In this post, I comment on our (i.e., myself, Helmut Schmid and Alex Fraser) year-old paper “Why don’t people use character-level machine translation,” published in Findings of ACL 2022. Here, I will (besides briefly summarizing the paper’s main message) mostly comment on what I learned while working on the one-year-later perspective, focusing more on what I would do differently now. If you are interested in the exact research content, read the paper or watch a 5-minute presentation.

Paper TL;DR

Doing character-level MT is mostly not a good idea. The systems are slow, and they do not have better translation quality. Stuff that used to work on par with subwords when using RNNs does not work with Transformers, and architectures that work well for encoder-only models, are not good at all for the decoder.

On character-level MT

There are quite a few papers that show promising results when using character-level segmentation for MT. It is as good as subwords, the only flaw is the speed, and it can potentially do morphology better… except that it does not. The only really positive result is a paper by Jason Lee et al. from 2017 and perhaps a 2018 RNN model by Colin Cherry et al.. Since then, plenty of stuff has dramatically improved the translation quality. We have Transformers, we use much bigger models, and we routinely use subword segmentation regularization, which improves noise-robustness. Still, there might be some advantages of using characters. One of them is that BPEs/SentencePieces are often not morphologically plausible. Sometimes, when I look at the segmentation, it seems a slight change would help improve the generalization. It made me believe that it must be possible to build a character-level system that does not suffer from this. Perhaps it is, but now I would rather bet on finding better segmentation algorithms than frequency-based heuristics. All of this, of course, holds for high-resourced languages. For less-resourced, morphologically rich languages, alternative segmentations sometimes work better (e.g., this and this).
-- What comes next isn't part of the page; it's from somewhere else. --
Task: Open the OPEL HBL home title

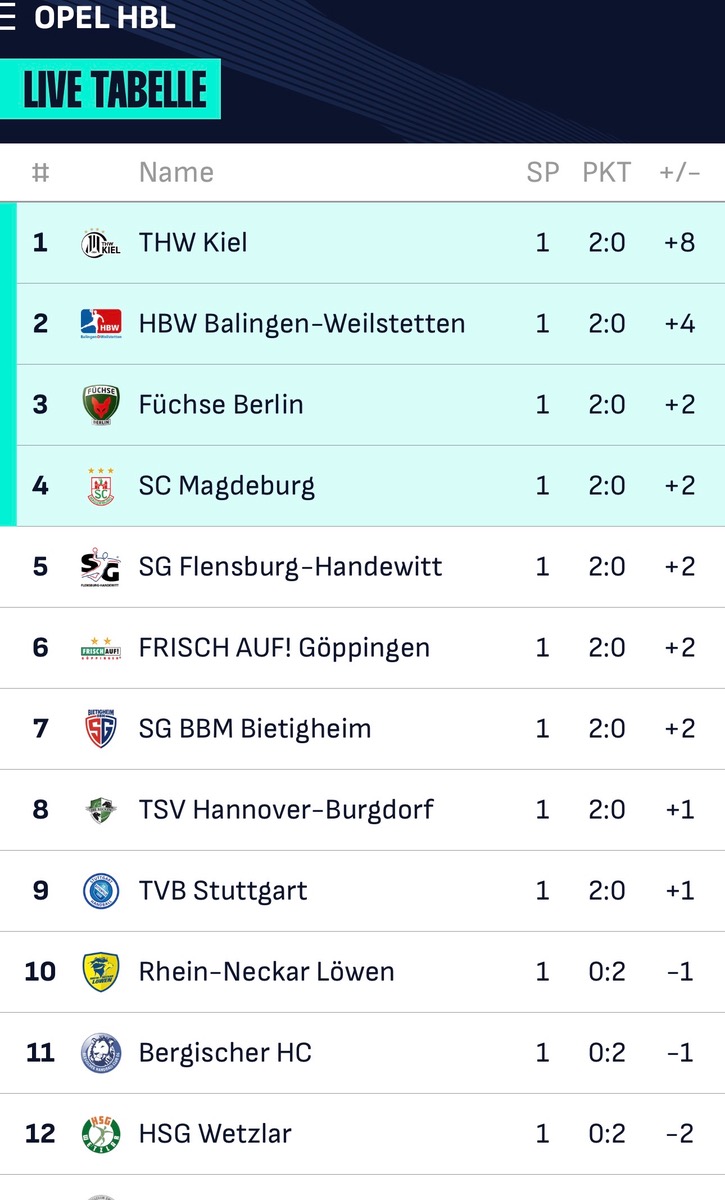Action: [105, 17]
Showing common knowledge is not as easy as it may seem


When you ask around people who do MT, they are, for good reasons, skeptical about character-level models (primarily because of efficiency). But there is nothing in the literature that would support such a claim. All papers on character-level MT claim positive results (no wonder: paper reviewing is biased toward positive results). To support this claim, which we thought was a shared knowledge in the community, we went over 145 system description papers from WTM 2018-2020 to confirm that almost no one experimented with char-level systems and those who did not have good results. Still, this is only indirect evidence, and still, I don’t know how to argue properly against objections that literature says how great characters are and still treat peer-reviewed papers as an authority.

Implementing stuff from scratch might be fun, but mostly it is not

A large part of the paper is experimenting with different neural architectures. I spent most of the time designing the two-step decoder (and tried dozens of versions that did not work at all). Most architectures for character-level encoding shrink the inputs into some latent word-like units. With Transformers, this is important for efficiency because of the quadratic memory complexity of self-attention. Moreover, characters (in alphabetic writing systems) do not mean anything in isolation, so having a separate state for each character is a luxury we cannot afford under the quadratic number of connections.
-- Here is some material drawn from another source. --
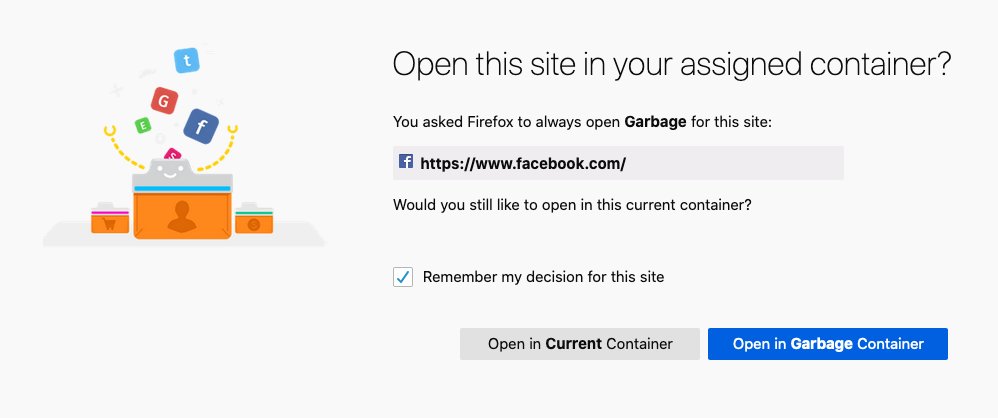Click the green 'E' tile icon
Latent word-like units are fine for the encoder, but if we want to use it on the decoder side, we need to unshrink the states somehow to get characters again. For a long time, I thought we could generate groups of characters non-autoregressively, but I never managed to make this work. In the end, a lightweight LSTM decoder generates the characters based on the latent states (which was Helmut’s idea).

Two-step character-level decoder

I implemented everything myself in PyTorch, thinking that I would have better control of what the decoder does. Also, it seemed that abstractions in FairSeq are first too complicated and second will bias me in thinking about the decoder. Now, I think it was not a good idea. One of my main motivations was efficiency, an issue that FairSeq folks spent a great amount of time on (and probably, therefore, the abstractions I was too lazy to understand). So there was no way I could reach the same efficiency level in my code base and could not make a fair decoding speed comparison. Given that my motivation was developing a fast architecture, it was not the greatest result. In the end, the translation quality of the two-step decoder was way worse than the vanilla decoder, so I sort of lost motivation for the efficiency comparison.

Careful evaluation takes ages, and it’s still not perfect

We tried to pay a lot of attention to evaluation: we included different domains, gender accuracy, morphological phenomena assessment, noise sensitivity, the ability to come up with novel forms and lemmas, and quality under various decoding paradigms. We did both small and large data setups – I was pretty proud of how carefully we evaluated everything. And then, when I presented a poster at ACL in Dublin, many people said: “You should have evaluated it on XY.” All were right. Besides, it is not easy to distill a comprehensive message from a huge pile of numbers – another academic skill that I did not learn.

Follow-up one year later

Based on this experience, I abandoned the topic, thinking better generalization requires better tokenization. However, at this EMNLP, I was thrilled to see Lukas Edman and other folks from Amsterdam to work on this further. In their paper, they use the two-step decoder that we proposed, with the only difference being that they do not max-pool the character hidden states using a fixed window but based on subword tokenization.